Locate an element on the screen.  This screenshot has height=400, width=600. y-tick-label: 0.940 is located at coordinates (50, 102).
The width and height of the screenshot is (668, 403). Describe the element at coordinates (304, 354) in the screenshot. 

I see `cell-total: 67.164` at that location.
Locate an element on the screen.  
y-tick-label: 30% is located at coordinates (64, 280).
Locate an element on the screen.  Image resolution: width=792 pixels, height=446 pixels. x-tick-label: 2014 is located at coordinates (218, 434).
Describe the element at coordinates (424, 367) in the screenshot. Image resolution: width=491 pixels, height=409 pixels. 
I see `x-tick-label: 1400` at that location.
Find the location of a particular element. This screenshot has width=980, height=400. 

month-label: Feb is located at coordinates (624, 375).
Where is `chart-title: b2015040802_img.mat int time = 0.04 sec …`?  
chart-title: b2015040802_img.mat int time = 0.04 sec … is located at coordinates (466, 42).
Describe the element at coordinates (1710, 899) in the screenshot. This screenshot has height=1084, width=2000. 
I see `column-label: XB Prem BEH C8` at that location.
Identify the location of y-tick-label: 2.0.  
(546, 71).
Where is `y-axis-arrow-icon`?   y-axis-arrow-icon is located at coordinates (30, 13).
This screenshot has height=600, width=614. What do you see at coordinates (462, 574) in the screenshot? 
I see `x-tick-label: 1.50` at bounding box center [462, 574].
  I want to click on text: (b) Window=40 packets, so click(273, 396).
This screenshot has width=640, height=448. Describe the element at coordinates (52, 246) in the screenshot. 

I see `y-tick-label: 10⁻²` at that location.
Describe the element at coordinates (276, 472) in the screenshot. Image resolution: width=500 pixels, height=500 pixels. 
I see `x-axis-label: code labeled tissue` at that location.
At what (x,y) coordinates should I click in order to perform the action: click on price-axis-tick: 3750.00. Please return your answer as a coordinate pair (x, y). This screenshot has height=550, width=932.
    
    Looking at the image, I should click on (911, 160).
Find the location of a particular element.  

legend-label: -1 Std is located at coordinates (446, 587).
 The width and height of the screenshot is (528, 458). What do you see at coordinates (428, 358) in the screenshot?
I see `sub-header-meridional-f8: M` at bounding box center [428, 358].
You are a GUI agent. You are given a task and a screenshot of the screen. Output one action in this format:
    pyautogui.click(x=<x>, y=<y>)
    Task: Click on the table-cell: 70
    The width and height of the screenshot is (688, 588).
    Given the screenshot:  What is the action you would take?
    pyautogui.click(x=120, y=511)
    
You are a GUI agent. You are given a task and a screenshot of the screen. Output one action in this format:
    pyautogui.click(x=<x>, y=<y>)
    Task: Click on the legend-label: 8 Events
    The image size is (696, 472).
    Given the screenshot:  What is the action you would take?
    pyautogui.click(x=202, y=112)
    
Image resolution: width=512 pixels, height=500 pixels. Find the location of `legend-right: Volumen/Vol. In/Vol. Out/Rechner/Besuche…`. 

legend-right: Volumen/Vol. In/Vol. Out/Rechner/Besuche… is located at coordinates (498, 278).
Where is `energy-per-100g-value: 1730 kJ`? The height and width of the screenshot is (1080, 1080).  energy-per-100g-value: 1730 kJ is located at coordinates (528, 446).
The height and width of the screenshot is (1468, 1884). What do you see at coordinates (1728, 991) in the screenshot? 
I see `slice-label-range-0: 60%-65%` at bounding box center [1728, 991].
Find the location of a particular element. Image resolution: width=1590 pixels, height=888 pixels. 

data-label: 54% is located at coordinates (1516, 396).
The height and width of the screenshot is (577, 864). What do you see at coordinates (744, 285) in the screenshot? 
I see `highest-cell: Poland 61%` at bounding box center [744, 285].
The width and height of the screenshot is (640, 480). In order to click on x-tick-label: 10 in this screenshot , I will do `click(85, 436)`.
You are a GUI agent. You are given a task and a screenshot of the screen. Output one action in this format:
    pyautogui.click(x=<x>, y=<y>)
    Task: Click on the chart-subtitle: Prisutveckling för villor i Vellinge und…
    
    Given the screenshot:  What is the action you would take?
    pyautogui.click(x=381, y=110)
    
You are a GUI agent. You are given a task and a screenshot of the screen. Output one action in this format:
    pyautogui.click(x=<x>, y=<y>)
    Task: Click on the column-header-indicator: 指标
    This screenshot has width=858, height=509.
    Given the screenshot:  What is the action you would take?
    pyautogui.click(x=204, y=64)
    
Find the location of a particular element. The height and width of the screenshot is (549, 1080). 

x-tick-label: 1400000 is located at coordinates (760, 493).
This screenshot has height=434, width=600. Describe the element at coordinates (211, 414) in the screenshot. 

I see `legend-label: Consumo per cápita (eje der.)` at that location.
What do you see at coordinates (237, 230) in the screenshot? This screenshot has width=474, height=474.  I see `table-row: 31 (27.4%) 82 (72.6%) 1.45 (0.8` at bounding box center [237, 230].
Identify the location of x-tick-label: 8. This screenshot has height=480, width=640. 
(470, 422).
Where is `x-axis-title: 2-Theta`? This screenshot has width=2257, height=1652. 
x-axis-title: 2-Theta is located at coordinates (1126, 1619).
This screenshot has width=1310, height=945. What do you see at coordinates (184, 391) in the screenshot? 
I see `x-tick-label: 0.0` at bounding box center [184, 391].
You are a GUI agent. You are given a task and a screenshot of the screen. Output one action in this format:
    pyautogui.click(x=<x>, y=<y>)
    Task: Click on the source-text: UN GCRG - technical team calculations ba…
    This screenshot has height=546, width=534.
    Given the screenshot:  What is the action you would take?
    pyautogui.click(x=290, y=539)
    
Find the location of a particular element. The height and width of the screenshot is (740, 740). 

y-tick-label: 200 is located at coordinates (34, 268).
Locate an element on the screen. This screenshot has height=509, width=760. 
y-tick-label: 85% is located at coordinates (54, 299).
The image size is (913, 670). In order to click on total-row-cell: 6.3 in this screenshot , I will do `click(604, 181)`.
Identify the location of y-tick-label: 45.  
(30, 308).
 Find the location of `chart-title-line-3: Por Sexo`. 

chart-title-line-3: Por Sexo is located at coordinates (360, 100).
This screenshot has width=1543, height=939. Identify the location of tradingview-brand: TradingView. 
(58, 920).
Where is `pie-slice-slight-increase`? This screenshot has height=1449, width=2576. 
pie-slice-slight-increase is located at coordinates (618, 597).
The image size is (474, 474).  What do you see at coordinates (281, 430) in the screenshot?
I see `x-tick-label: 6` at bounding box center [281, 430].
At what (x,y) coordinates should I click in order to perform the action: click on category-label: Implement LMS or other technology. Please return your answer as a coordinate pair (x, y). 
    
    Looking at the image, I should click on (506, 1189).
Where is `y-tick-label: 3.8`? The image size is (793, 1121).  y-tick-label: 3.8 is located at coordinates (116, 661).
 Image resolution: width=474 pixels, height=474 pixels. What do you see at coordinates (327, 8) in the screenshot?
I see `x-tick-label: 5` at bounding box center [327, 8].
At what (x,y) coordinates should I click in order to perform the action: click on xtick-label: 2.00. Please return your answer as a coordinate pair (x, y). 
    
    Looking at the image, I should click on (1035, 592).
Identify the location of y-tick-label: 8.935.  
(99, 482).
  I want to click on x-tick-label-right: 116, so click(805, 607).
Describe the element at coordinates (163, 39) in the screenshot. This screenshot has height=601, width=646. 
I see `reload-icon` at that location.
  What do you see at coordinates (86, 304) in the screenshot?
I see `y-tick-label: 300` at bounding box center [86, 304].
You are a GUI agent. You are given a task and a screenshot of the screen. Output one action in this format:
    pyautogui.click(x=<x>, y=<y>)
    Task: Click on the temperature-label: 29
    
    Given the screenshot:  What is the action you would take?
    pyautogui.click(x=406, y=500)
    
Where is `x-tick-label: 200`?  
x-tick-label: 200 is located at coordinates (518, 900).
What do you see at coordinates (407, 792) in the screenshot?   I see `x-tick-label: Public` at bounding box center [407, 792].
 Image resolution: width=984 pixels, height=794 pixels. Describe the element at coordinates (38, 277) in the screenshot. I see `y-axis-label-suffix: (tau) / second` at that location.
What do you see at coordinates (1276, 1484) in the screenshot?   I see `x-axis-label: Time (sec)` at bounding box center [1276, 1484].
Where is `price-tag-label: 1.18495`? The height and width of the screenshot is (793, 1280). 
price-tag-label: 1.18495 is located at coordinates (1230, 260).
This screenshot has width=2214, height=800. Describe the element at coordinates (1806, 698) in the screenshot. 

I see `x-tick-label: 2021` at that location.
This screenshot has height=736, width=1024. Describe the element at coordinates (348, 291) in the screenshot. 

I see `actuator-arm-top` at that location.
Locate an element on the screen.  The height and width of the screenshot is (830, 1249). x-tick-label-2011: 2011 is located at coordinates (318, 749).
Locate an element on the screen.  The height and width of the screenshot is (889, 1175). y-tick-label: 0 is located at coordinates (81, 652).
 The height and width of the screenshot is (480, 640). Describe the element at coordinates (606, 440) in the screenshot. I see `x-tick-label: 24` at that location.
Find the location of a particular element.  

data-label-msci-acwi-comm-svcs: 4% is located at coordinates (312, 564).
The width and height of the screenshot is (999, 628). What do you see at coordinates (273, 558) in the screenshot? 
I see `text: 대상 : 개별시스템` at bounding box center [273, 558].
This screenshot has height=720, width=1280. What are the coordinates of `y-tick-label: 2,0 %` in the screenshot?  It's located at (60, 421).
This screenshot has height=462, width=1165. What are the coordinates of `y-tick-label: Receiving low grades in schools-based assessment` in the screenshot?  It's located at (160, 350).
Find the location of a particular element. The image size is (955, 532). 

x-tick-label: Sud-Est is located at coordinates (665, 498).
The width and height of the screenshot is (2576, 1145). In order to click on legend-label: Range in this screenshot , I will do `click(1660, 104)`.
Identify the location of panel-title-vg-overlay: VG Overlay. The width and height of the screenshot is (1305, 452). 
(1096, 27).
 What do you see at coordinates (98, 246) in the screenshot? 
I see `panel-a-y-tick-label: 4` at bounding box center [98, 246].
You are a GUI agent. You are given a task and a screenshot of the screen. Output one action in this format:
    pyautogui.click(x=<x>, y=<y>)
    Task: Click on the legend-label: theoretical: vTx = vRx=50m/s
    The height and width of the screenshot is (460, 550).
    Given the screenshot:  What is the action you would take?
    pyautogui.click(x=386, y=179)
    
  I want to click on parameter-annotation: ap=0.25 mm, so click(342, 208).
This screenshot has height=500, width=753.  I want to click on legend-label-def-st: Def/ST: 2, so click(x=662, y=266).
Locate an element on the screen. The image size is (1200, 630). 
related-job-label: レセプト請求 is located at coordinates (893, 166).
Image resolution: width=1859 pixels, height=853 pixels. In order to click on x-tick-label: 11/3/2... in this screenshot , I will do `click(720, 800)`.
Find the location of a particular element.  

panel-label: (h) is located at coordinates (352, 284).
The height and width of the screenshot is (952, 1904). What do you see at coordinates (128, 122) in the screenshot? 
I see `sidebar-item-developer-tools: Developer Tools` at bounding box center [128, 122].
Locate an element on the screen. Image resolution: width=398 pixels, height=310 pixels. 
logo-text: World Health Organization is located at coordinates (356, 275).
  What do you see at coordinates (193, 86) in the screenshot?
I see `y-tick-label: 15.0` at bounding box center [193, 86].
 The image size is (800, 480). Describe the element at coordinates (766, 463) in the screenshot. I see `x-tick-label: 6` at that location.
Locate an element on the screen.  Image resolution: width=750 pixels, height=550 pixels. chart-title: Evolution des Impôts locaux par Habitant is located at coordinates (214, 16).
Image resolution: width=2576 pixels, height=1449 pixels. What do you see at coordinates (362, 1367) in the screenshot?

EXERCISE OBJECTIVE: Please rewrite the items starting at the line that contains "has width=2257, height=1652." and ending at the line that contains "x-axis-title: 2-Theta is", replacing "screenshot" with "capture" and leaving everything else unchanged.

YOUR SOLUTION:
Where is `x-axis-title: 2-Theta`? This capture has width=2257, height=1652. 
x-axis-title: 2-Theta is located at coordinates (1126, 1619).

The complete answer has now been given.